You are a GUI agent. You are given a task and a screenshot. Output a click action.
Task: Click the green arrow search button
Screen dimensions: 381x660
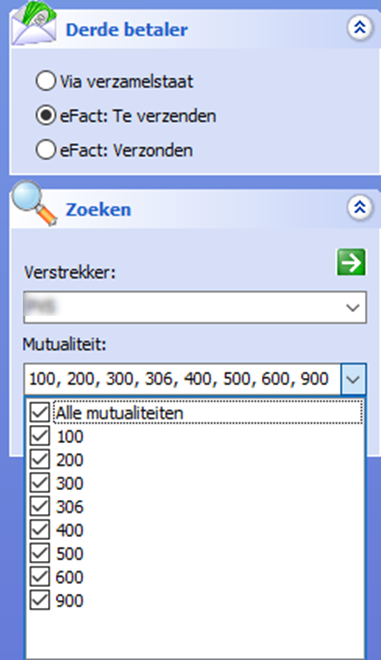point(351,262)

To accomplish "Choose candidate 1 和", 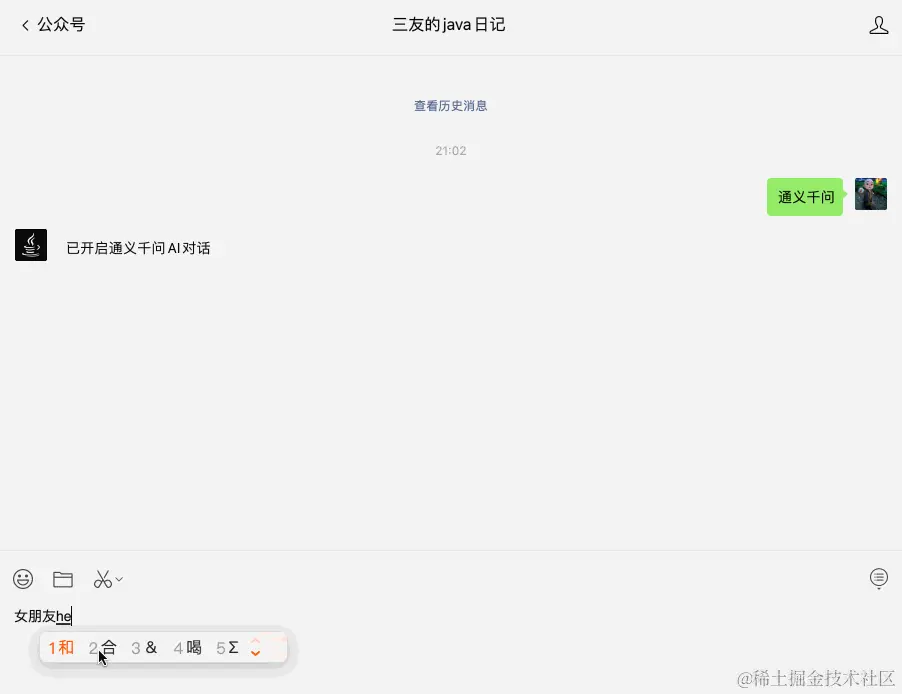I will point(61,648).
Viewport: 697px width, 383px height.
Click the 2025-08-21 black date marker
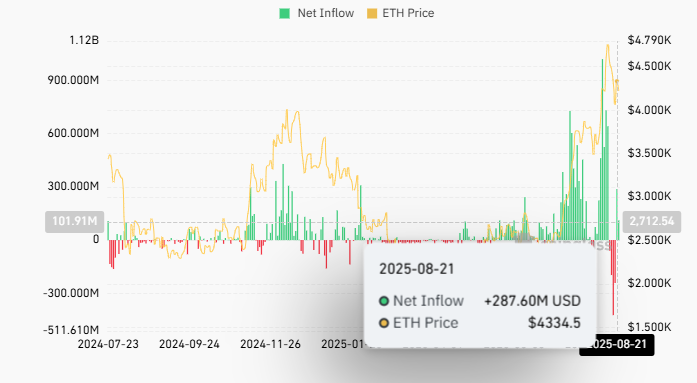click(617, 345)
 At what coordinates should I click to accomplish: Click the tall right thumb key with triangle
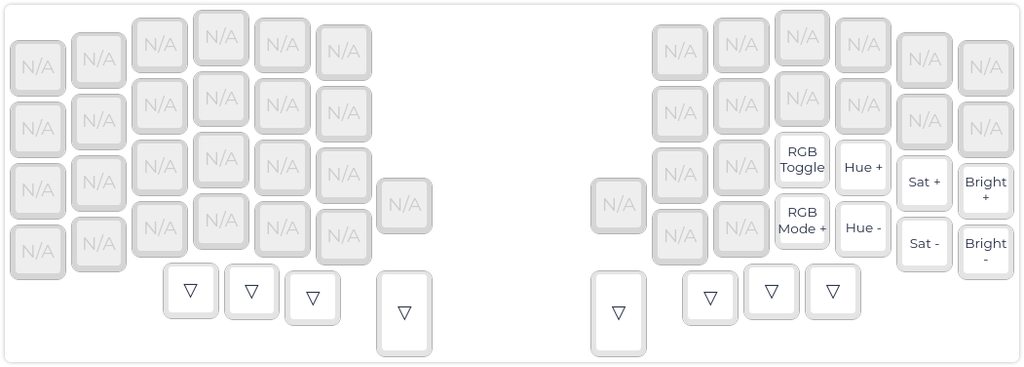[x=618, y=313]
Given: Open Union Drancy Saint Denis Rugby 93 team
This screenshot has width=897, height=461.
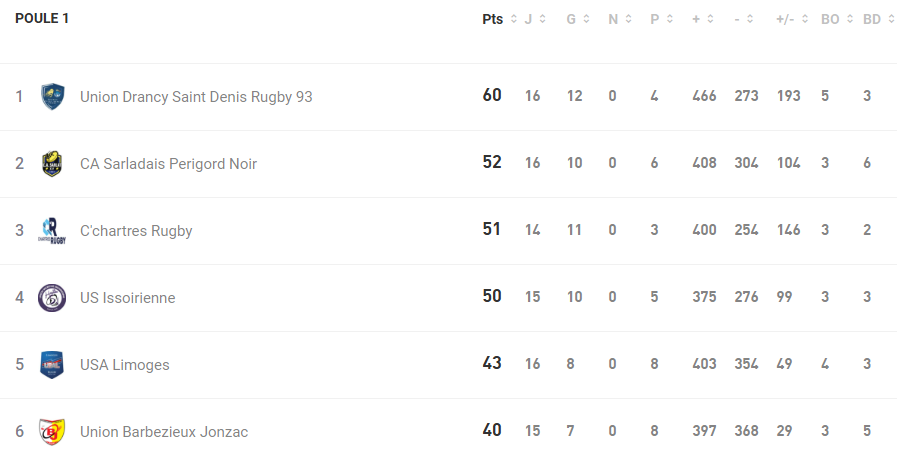Looking at the screenshot, I should (196, 97).
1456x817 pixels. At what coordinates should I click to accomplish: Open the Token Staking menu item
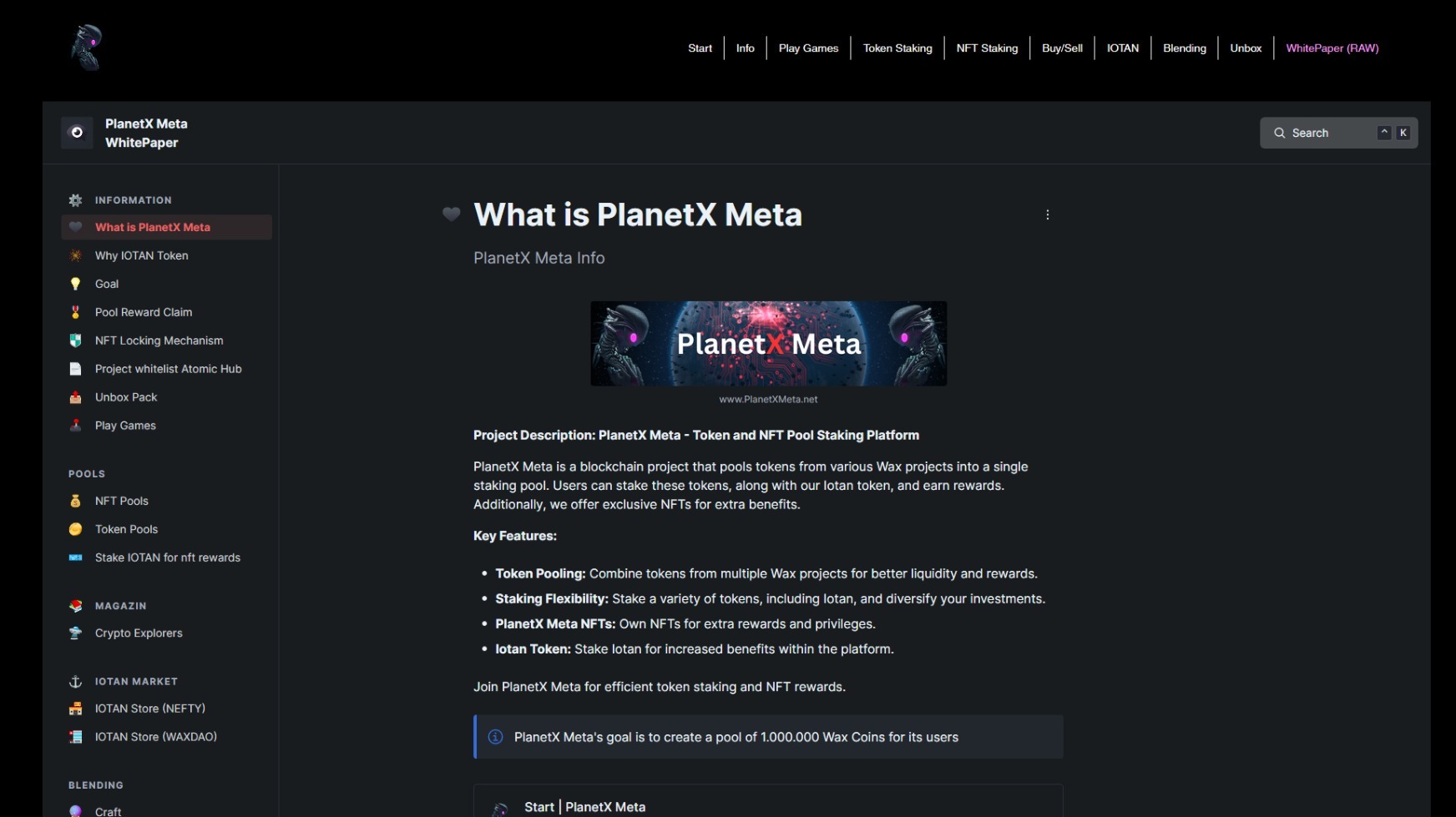[897, 48]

-*-

(ACTIVITY) Your answer should consist solely of the lines from the one holding "1456x817 pixels. At" through the end of the listing, reproduced exactly and without pictures.

(SOLUTION BELOW)
1456x817 pixels. At what coordinates should I click to accomplish: Open the Token Staking menu item
[897, 48]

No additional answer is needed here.